- _PASSAGE PROVIDED_
# # # #

The monetary value of coastal ecosystems, according to the study, is a pitiable $26,760 per hectare. Coastal and inland wetlands are worth only $12,163 and $16,534 a hectare, and lakes a shocking $3,938 a hectare. According to the UN Environmental Programme, about 40 percent of the people live within 100 kilometers of coastlines, which means they get sustenance from coastal ecosystems and wetlands. Yet the combined worth of the two coastal systems is worth a mere $38,933 a hectare.

Perhaps something went wrong with the study. Else, how could the researchers assign a monetary value of 197,900 per hectare to coral reefs? Still, it does not do any justice to the true worth of coral reefs, which apart from their wide range of biodiversity also provide food for an estimated 1 billion people.

We need money to survive, but money is not the be all and end all of life. Assigning monetary value to every natural resource and system may be a good idea for the market, but it is certainly not conducive to protecting the planet. The nine ecosystems the researchers have studied have sustained life for millions of years. And their worth is beyond the value of all human possessions.

Yet the study has tried to weigh the ecosystems with a few a pieces of paper, which incidentally we get by exploiting the same ecosystems.

Is this a ploy to let market forces run amok with even the most sacrosanct benefits that nature has to offer? The answer is obvious.

# # # #

- _RECORDED DATA_

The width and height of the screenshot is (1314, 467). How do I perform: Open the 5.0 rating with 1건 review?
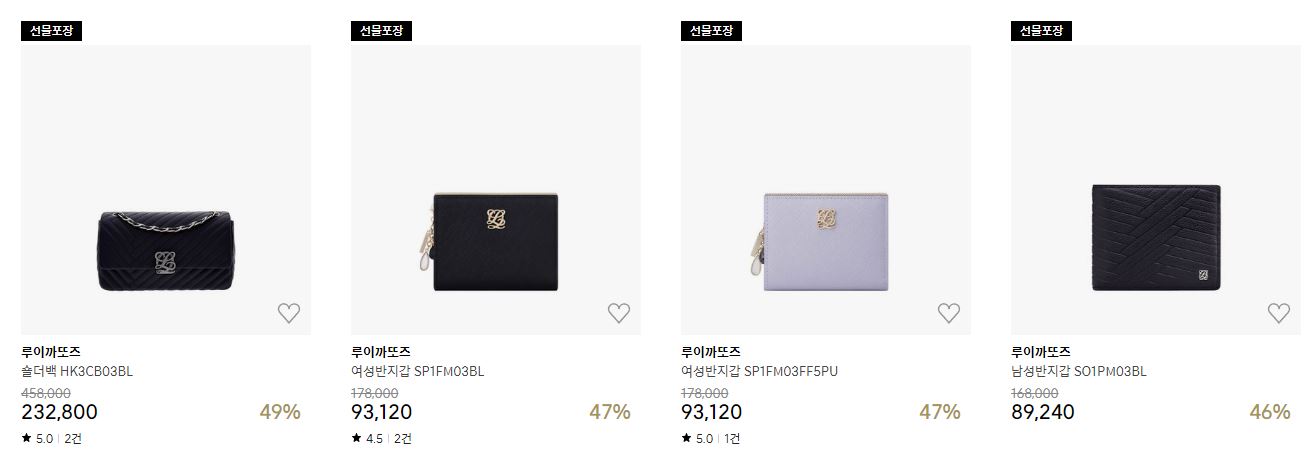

# # # #

- _WRITTEN REQUEST A_
Summarize the passage on putting a dollar value on ecosystems in two sentences.
- _WRITTEN REQUEST B_
Reproduce word for word the part of the passage on putting a dollar value on ecosystems between "We need money" and "all human possessions.", inclusive.
- _WRITTEN REQUEST C_
In the passage on putting a dollar value on ecosystems, translate this sentence into Spanish: "We need money to survive, but money is not the be all and end all of life."

- _COMPLETE OUTPUT A_
The passage reports a study's per-hectare monetary values for ecosystems such as coastal systems, wetlands, lakes and coral reefs, and treats these figures as far too low given how many people depend on these systems for sustenance and food. It argues that assigning a monetary value to every natural resource may suit the market but does not help protect the planet, whose ecosystems have sustained life for millions of years and are worth more than all human possessions.

- _COMPLETE OUTPUT B_
We need money to survive, but money is not the be all and end all of life. Assigning monetary value to every natural resource and system may be a good idea for the market, but it is certainly not conducive to protecting the planet. The nine ecosystems the researchers have studied have sustained life for millions of years. And their worth is beyond the value of all human possessions.

- _COMPLETE OUTPUT C_
Necesitamos dinero para sobrevivir, pero el dinero no lo es todo en la vida.